From the New York Times, Mar 22, 1936:
OLD MAGAZINES TRAVEL WIDELY
FOR many an old magazine the wastebasket is not, by any means, the end of the trail. Janitors and waste-paper dealers conspire to salvage an amazing proportion of all printed matter not given directly to welfare organizations.
Once reclaimed, periodicals are classified and sold at a price that runs from 35 cents to $4 a hundred pounds; or, by the piece, at 15 cents for the deluxe type and about a quarter of a cent for most of the others.
In the second-hand market pulp magazines make up for the earlier stepchild phase of their existence by taking ascendancy, in at least one respect, over quality-group and popular-group publications. They are the real nomads of the print world; one dealer annually ships a vast quantity to England, whence they journey to the various British colonies.
Next to them in demand are the quality magazines. The popular group rates third and the weeklies a bad fourth.
Every now and then these pulp magazines return from their long journey to the British colonies.

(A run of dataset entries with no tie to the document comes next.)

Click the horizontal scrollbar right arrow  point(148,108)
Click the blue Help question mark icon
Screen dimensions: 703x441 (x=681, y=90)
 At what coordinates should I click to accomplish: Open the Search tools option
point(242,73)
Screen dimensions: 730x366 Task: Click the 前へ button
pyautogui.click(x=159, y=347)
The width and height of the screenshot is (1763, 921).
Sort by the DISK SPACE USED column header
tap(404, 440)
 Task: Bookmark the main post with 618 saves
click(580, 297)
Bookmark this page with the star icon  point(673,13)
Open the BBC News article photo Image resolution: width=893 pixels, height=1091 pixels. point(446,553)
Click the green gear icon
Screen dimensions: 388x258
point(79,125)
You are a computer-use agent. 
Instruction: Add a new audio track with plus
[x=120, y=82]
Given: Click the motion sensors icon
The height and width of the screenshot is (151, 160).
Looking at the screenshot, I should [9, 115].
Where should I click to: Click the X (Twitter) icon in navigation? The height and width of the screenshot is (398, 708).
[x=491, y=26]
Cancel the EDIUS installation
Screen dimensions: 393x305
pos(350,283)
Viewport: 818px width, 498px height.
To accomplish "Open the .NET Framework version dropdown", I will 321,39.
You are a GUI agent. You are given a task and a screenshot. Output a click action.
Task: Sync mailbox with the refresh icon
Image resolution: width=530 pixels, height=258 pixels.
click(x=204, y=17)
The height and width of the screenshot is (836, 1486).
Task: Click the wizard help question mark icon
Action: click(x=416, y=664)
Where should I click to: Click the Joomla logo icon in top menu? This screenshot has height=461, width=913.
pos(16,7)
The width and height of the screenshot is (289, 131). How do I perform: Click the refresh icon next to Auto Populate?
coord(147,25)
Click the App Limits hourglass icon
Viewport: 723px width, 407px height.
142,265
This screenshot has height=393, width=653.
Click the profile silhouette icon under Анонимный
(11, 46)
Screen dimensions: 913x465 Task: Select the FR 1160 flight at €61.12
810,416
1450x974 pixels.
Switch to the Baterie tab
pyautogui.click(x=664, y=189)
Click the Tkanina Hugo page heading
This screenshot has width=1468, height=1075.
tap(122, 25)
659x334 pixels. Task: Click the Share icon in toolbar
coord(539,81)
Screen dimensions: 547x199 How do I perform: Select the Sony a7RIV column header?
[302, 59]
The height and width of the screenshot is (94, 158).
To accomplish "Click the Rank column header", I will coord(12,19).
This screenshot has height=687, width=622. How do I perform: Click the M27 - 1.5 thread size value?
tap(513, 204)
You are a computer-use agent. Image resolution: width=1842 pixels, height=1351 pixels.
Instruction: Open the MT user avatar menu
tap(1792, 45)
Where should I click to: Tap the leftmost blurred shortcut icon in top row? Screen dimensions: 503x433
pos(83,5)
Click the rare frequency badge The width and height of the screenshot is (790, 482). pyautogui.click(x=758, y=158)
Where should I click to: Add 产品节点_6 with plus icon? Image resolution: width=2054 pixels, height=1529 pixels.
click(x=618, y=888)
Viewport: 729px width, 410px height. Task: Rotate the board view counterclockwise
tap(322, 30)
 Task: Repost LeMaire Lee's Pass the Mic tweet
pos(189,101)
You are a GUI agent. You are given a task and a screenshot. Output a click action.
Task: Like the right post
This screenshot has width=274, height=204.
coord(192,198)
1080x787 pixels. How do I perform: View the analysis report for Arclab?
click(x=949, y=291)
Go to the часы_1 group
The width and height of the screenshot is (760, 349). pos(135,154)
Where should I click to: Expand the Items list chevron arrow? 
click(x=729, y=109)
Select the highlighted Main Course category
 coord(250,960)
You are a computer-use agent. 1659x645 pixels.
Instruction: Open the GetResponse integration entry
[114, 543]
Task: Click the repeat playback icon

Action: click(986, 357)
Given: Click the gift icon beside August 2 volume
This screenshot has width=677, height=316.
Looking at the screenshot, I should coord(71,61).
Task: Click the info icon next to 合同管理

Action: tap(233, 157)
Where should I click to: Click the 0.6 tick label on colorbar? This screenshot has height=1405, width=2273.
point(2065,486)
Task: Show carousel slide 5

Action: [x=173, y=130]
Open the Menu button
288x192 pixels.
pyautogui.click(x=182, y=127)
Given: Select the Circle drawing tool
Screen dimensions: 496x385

A few years ago I was high bidder on 3 issues of DIME DETECTIVE from the 1930's. They finally arrived from Australia where I saw that they were US editions that had somehow found their way to Australia where they had all the stampings and markings of a lending library. Decades later, they returned home in tattered but readable shape. I still have them.
Welcome Home.
I have a few myself that made the trip from the US to Britain, and now they're in India. I have a feeling that they will travel some more.